For most of Nick's existence, right into the nineteenth century, the sophisticated would have regarded any allergic symptoms (rash, sneezing, etc.) as evidence of an imbalance of the "humors" (black bile, yellow bile, phlegm, blood), while the ordinary person would likely have regarded them as evidence of a curse or demonic interference, or punishment for a sin and sign of God's disfavor. (I speculate that Nick himself continues to view his sunlight intolerance as precisely that, curse or punishment, down to the present day.)
In the middle ages, Persia and Arabia developed the idea of "rose fever," what we today call seasonal respiratory allergies. In Europe, however, this idea did not take hold until the Renaissance, when it was called "rose catarrh" (later "rose cold," later "hay fever"). For some time, it was thought to be a disease only of the upper classes (who perhaps had leisure and means to have it diagnosed and treated, unlike poorer sufferers). Early works mentioning treatments for the wide array of human skin conditions include The Canon of Medicine (1025) by Avicenna, which prescribed zinc oxide for what we today call skin cancer, and De Morbis Cutaneis (1572) by Geronimo Mercuriali, which is transcriptions of detailed lectures to medical students.

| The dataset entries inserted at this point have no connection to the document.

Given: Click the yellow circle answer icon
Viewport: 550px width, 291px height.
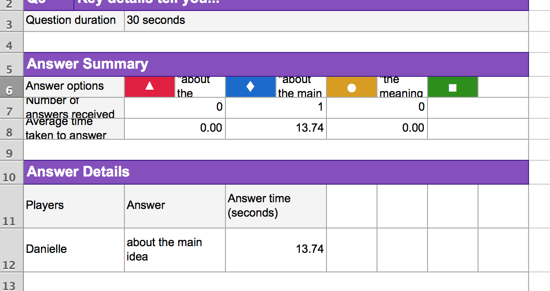Looking at the screenshot, I should click(x=352, y=87).
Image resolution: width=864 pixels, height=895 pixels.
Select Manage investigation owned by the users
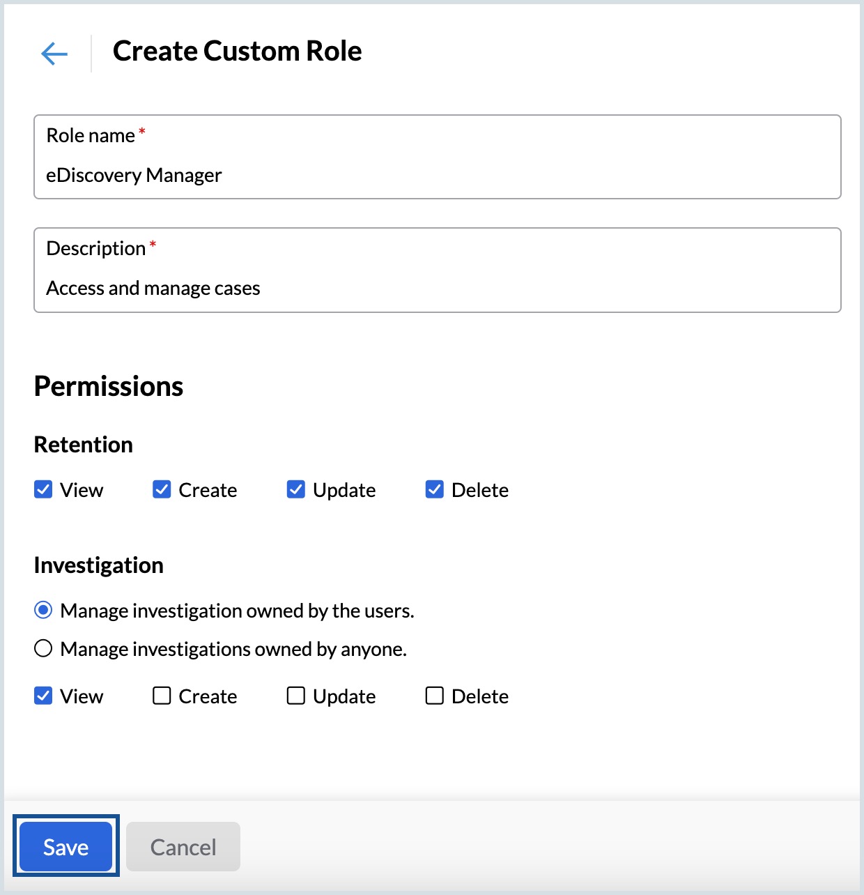(x=43, y=610)
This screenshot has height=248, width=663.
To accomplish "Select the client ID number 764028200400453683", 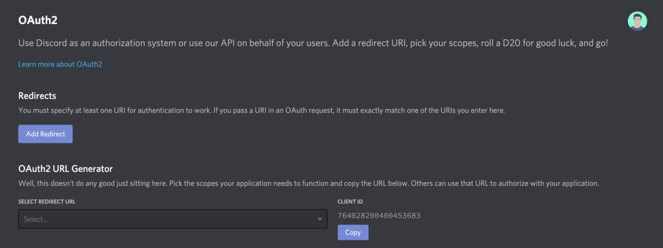I will click(x=379, y=216).
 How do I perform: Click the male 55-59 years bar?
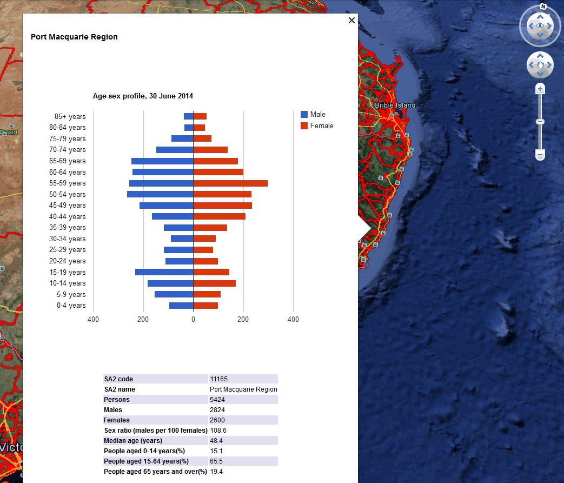pos(161,183)
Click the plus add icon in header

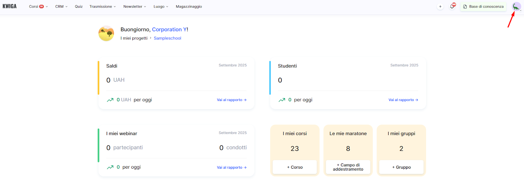pos(440,7)
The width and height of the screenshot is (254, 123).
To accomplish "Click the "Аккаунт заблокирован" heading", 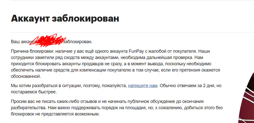I will (65, 18).
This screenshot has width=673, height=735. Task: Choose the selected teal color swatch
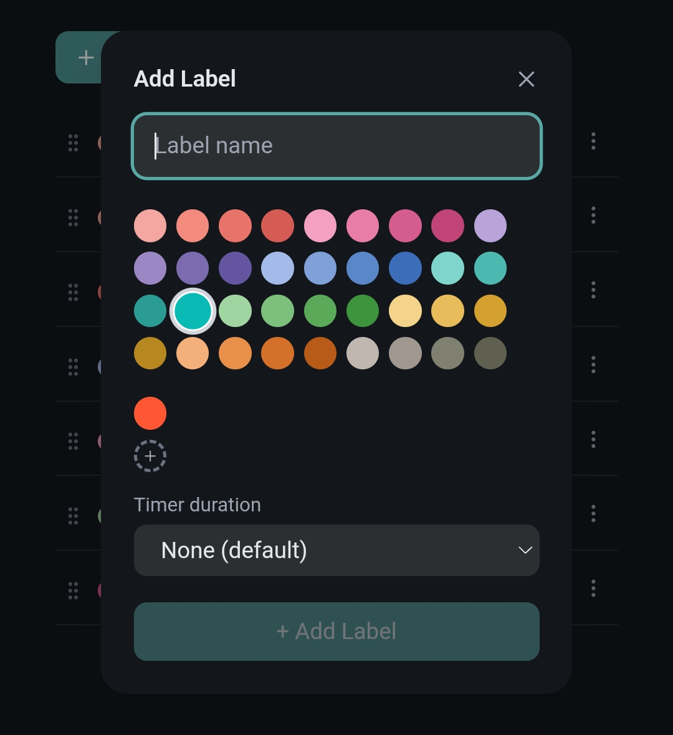193,311

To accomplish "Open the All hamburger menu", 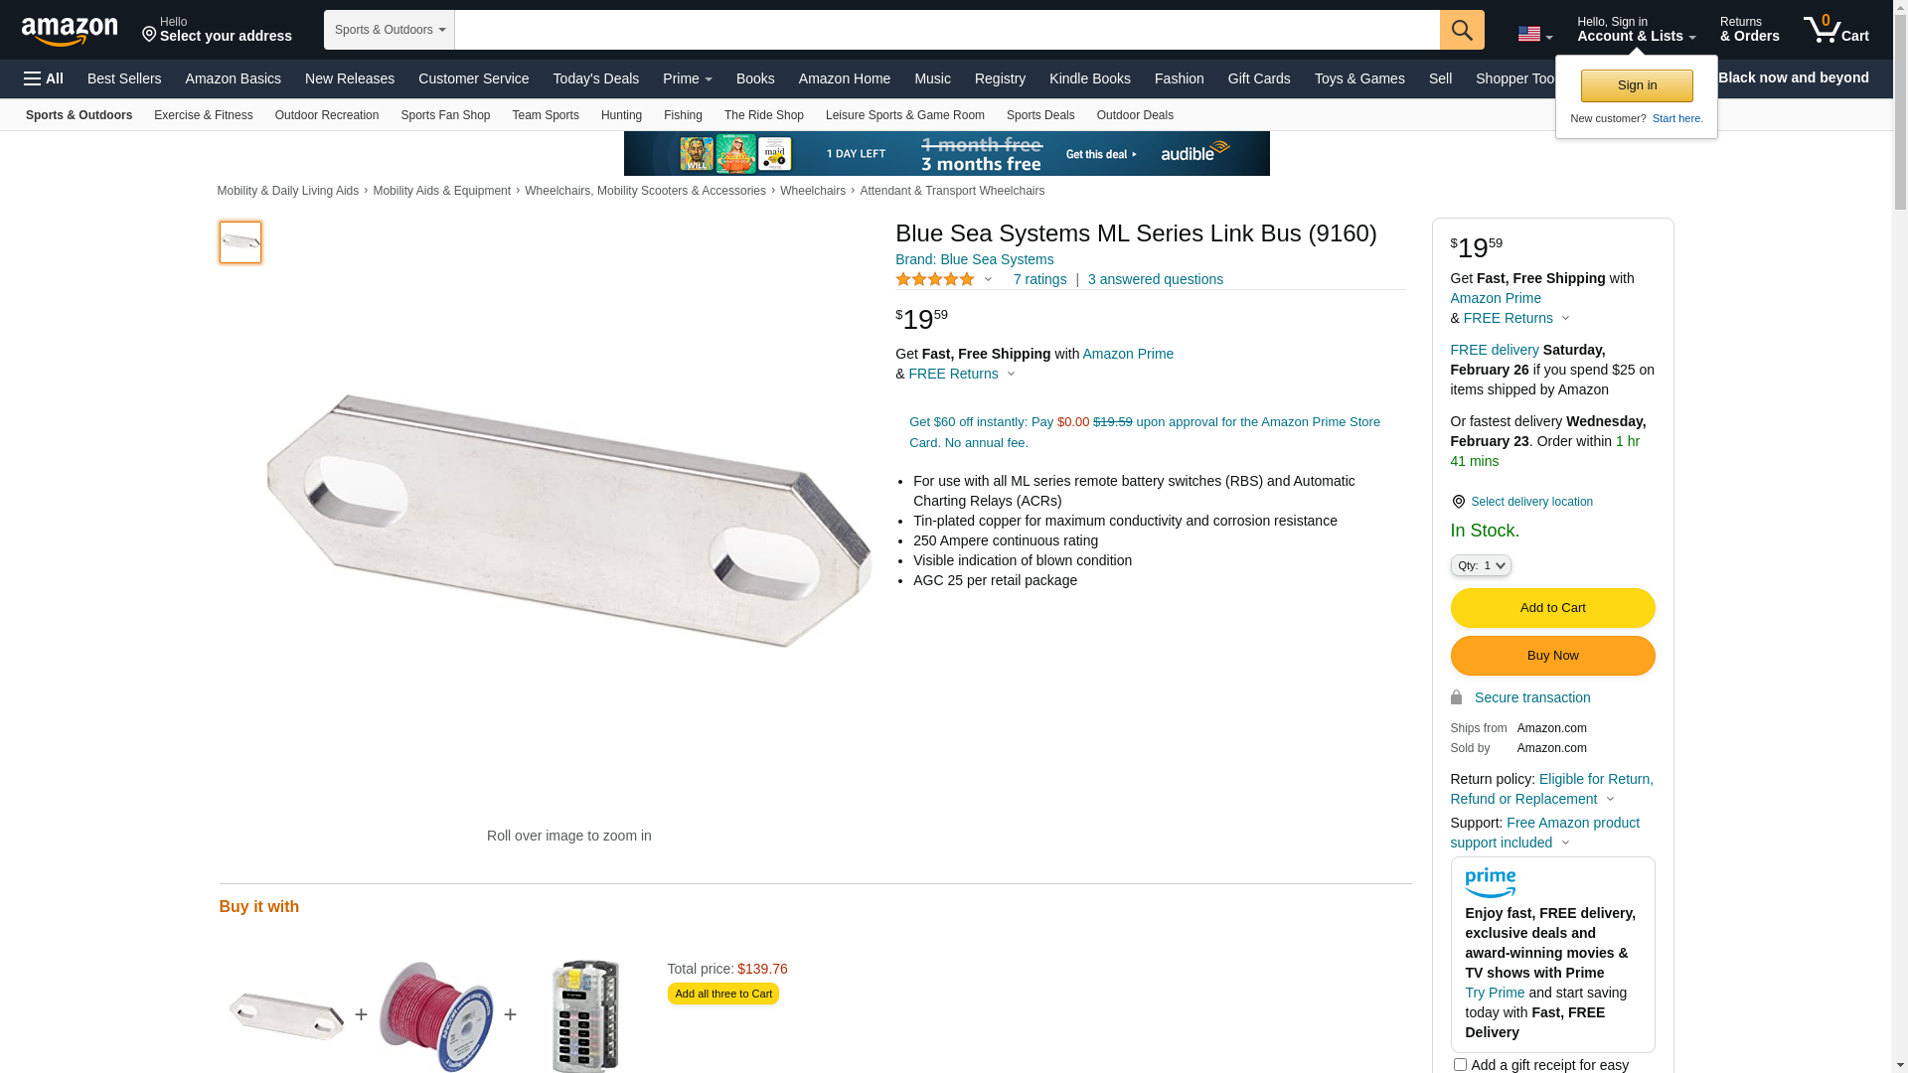I will (44, 78).
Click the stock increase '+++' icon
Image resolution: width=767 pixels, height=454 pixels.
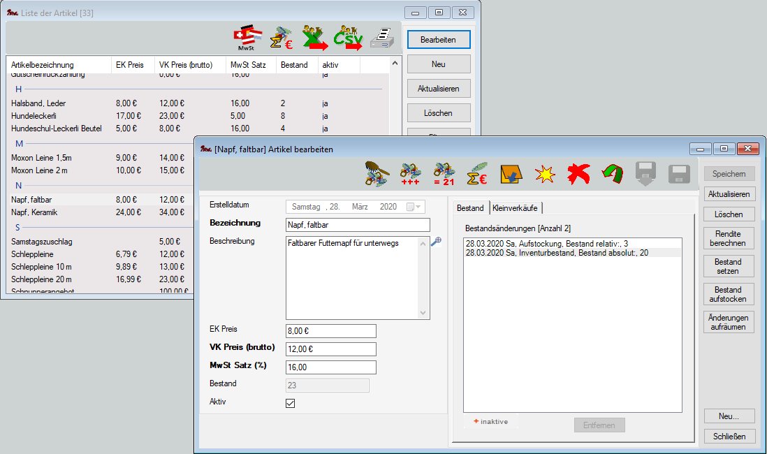(x=411, y=173)
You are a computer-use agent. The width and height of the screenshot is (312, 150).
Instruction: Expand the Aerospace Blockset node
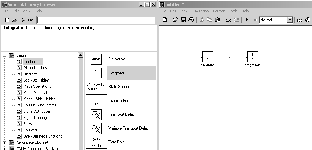pyautogui.click(x=5, y=142)
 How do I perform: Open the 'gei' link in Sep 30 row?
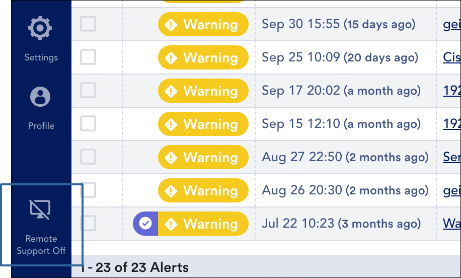coord(452,24)
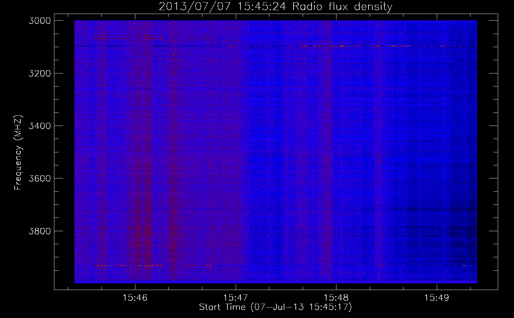514x318 pixels.
Task: Click the date 2013/07/07 in the title
Action: [x=194, y=6]
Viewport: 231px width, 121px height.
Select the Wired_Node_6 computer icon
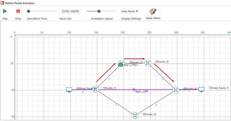click(x=69, y=90)
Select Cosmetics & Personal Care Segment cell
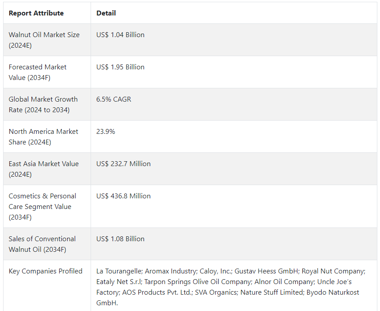 pyautogui.click(x=47, y=206)
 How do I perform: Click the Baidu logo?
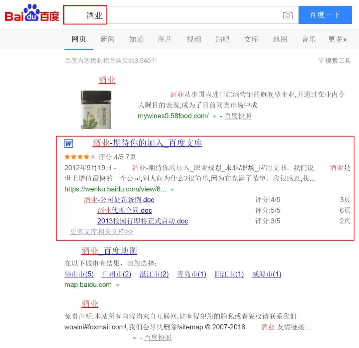[x=32, y=15]
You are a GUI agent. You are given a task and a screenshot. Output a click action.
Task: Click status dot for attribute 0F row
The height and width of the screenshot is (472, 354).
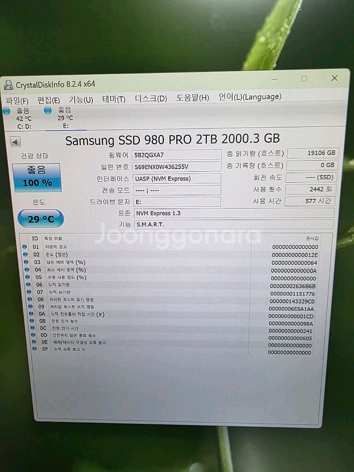click(33, 349)
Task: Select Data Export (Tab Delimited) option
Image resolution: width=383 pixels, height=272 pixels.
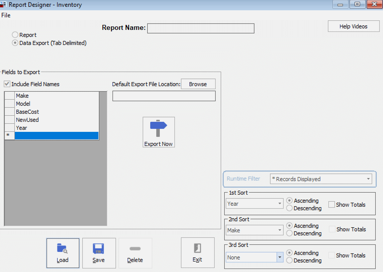Action: 15,43
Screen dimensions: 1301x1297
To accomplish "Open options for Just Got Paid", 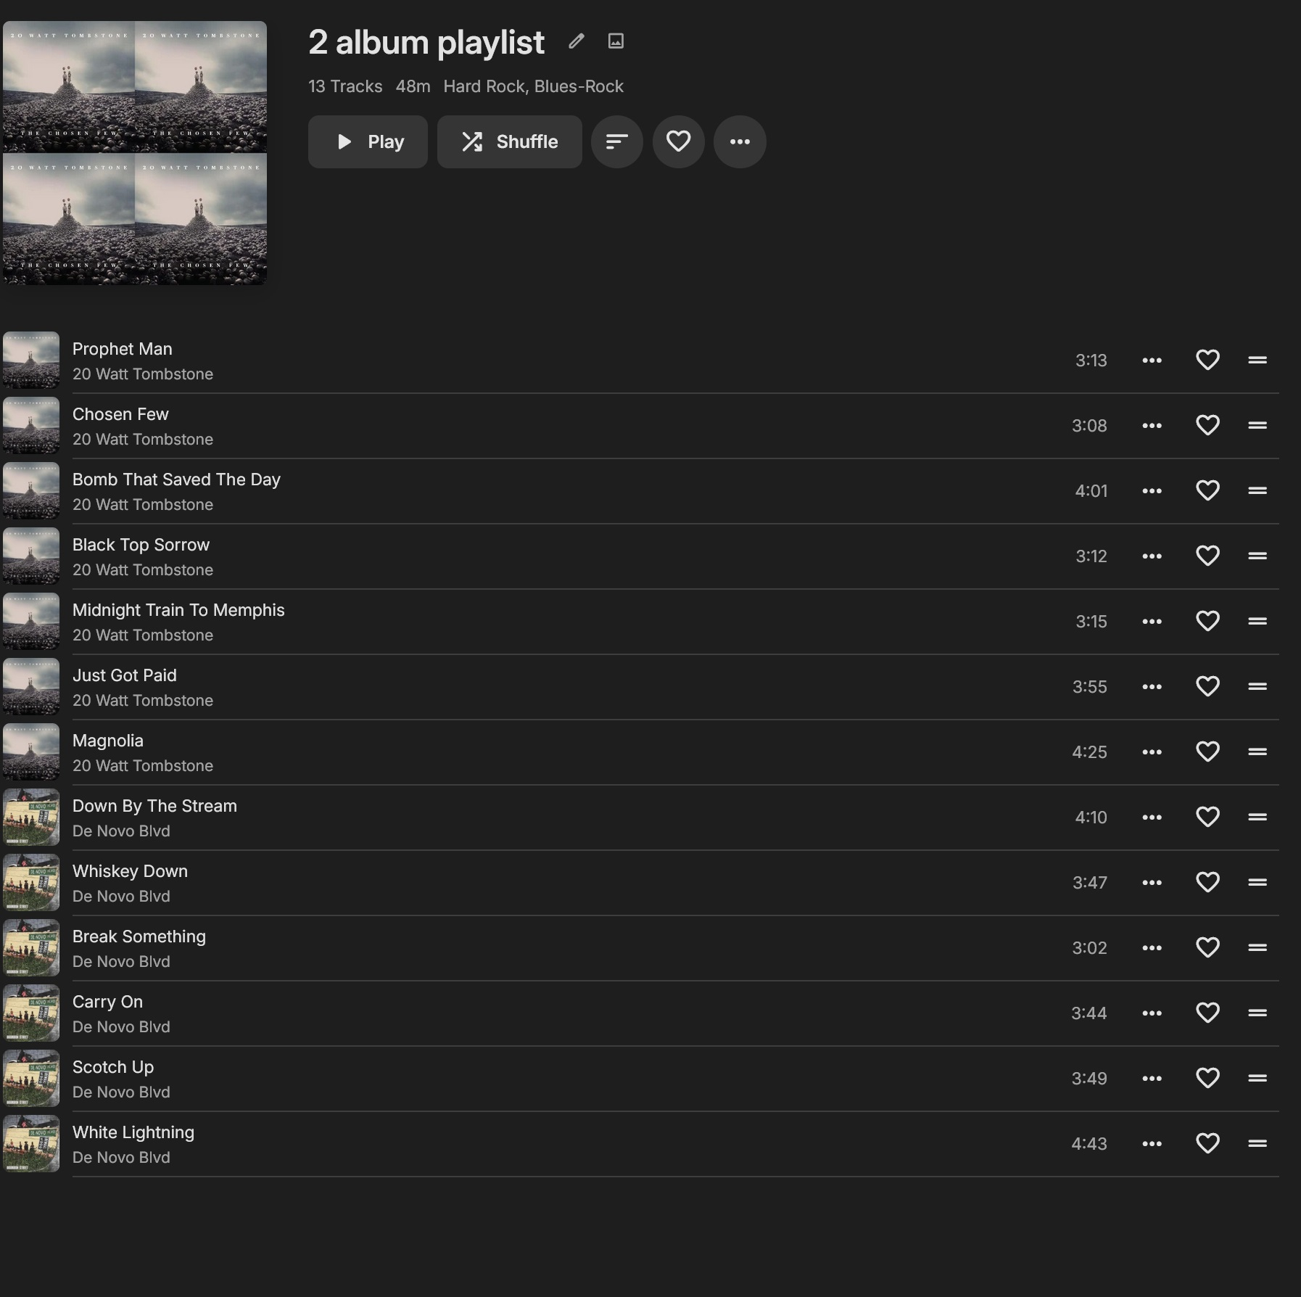I will pyautogui.click(x=1152, y=686).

All ancient civilizations observed the symptoms of both asthma and allergies, but while most identified and named asthma, none seem to have named allergies or considered them a class of related ailments. Some historical incidents that feature what we today recognize as allergies, but which were inexplicable at the time, include Pharaoh Menes dying after being stung by a wasp; Emperor Nero inheriting because his brother Britannicus's eyes swelled shut around horses; and King Richard III using his chronic reaction to strawberries as an excuse to kill Lord William Hastings (claiming that Hastings had cursed him).
At this time, I conclude that allergies are not a highly useful cover for Nick's condition before the latter half of the twentieth century, but that the humoral understanding of skin conditions may yield some plausible excuses. More research!